Although our emphasis is on our horizontal program, we continue to strategically drill vertical wells in order to hold acreage to all recognized productive depths, optimize capital returns in our best areas, and assure the continuation of our horizontal program. Since 2007 we have drilled over 1,150 gross vertical wells in the Midland Basin. We estimate approximately 22 gross Midland Basin vertical wells will be drilled in conjunction with our planned horizontal development over the next three years and those will perpetuate a material portion of our Midland Basin acreage position.
Spade Ranch. We currently have approximately 105,000 net acres in the Spade Ranch property located in Mitchell County, Texas, on the Eastern Shelf portion of the Permian Basin. One lease covering 98% of this acreage can be perpetuated under continuous development provisions by drilling four gross (four net) wells per year. In 2013, we shot a 3D seismic survey over the Spade Ranch. We have merged and reprocessed approximately 233 square miles of seismic survey to strengthen our future exploration ability in this area. We have drilled fewer than twenty-five exploratory wells on this large acreage position. This drilling pace has been sufficient to perpetuate our continuous drilling obligation under the lease. This drilling encompasses eight structural and stratigraphic prospects thus far that have been developed from our 3D seismic survey.
San Juan Basin
The San Juan Basin is located in the Four Corners region of the Southwestern United States, with the main portion located in northwestern New Mexico. We own approximately 1,900 gross (approximately 300 net) acres in the San Juan Basin of New Mexico. Approximately half of our net acres are on Native American tribal lands. We have not drilled any new wells since 2010, and we have not scheduled, and do not currently plan to schedule, any drilling activities in 2021. Our current plans are to focus on existing production. CrownQuest operates approximately 98% of CrownRock’s net total wells in the San Juan Basin.

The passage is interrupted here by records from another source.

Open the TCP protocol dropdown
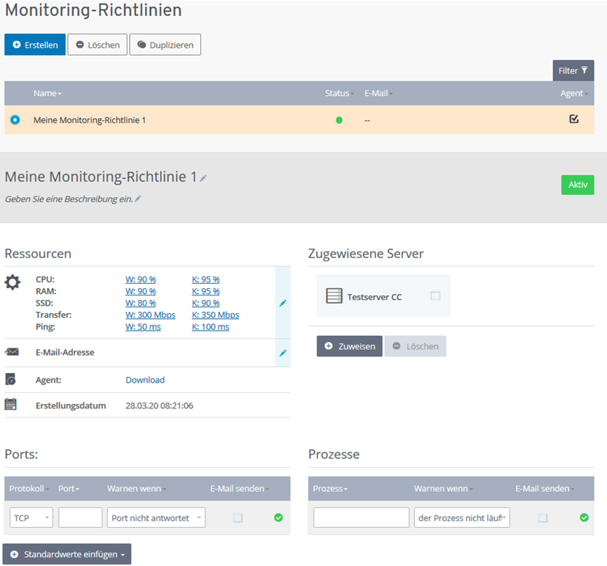Screen dimensions: 607x566 31,518
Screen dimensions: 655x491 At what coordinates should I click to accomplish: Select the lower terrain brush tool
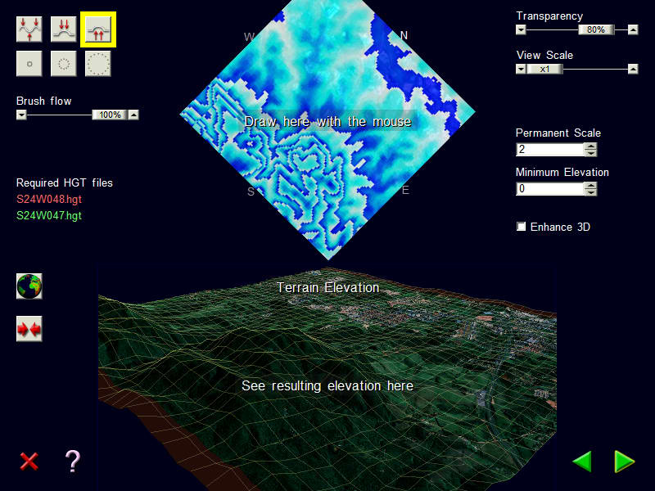pos(64,29)
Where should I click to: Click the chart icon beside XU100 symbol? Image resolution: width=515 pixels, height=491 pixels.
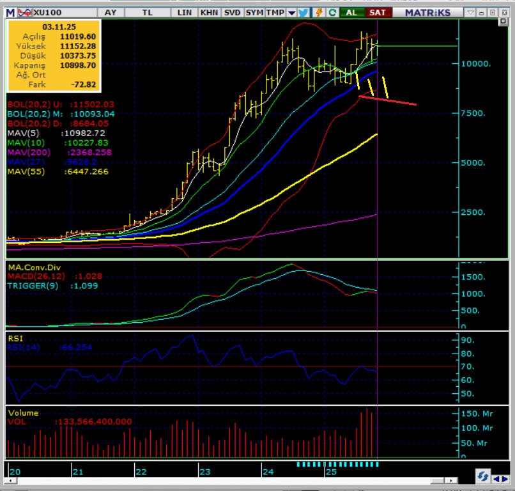tap(25, 12)
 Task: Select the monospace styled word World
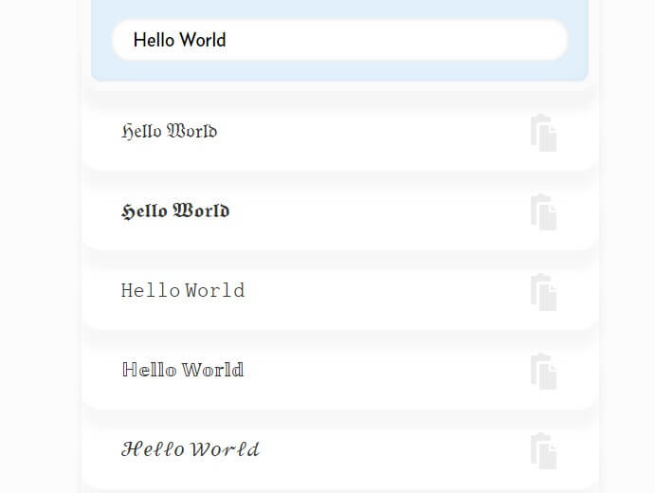215,290
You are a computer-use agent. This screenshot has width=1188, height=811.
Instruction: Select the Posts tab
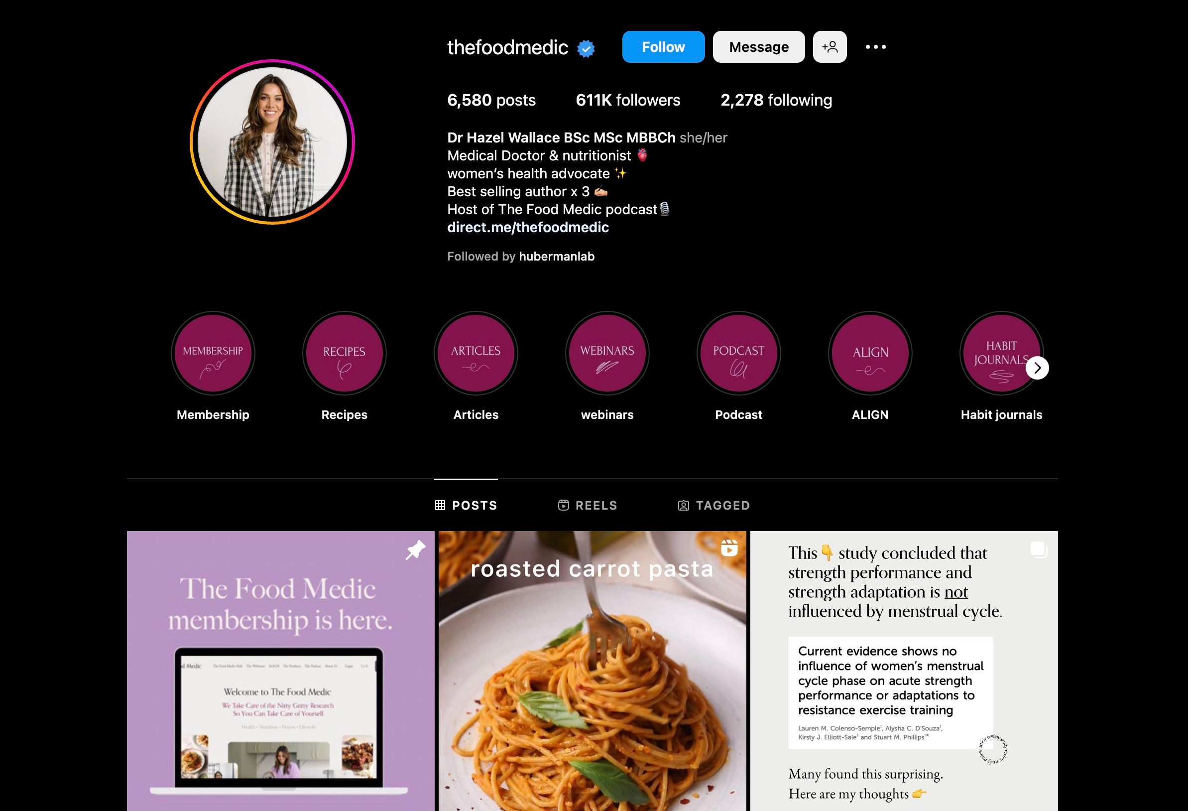[x=466, y=505]
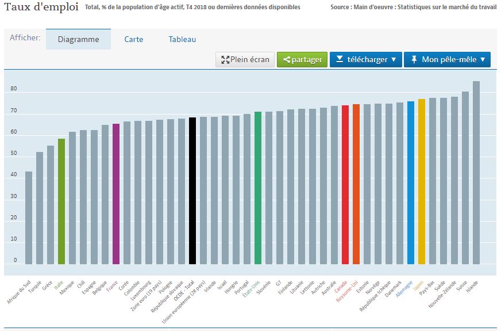The image size is (501, 331).
Task: Click the fullscreen arrows icon
Action: (x=225, y=59)
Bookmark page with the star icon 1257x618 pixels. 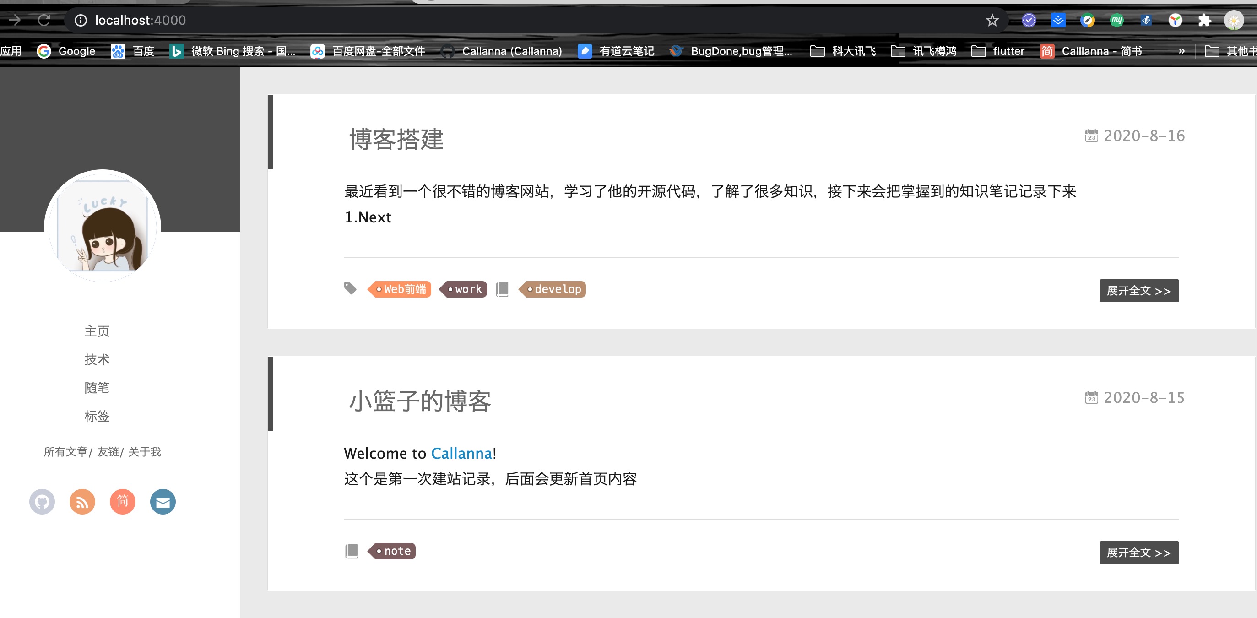[x=992, y=20]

The Paradox Basin is located mostly in southeastern Utah and southwestern Colorado. We own approximately 2,500 gross (approximately 1,000 net) acres in the Paradox Basin of Utah. We have not drilled any new wells since 2008 and we have not scheduled, and do not currently plan to schedule, any drilling activities in 2021. Our current plans are to continue producing two of the seven wells located on our acreage and to plug and abandon the remaining five wells in 2021. We also hold 50.7% of the equity interests in, and serve as the managing member of, Abajo Gas Transmission Company, LLC, a Utah limited liability company that holds a gathering system in the Paradox Basin that services our properties. CrownQuest operates 100% of CrownRock’s net total wells in the Paradox Basin.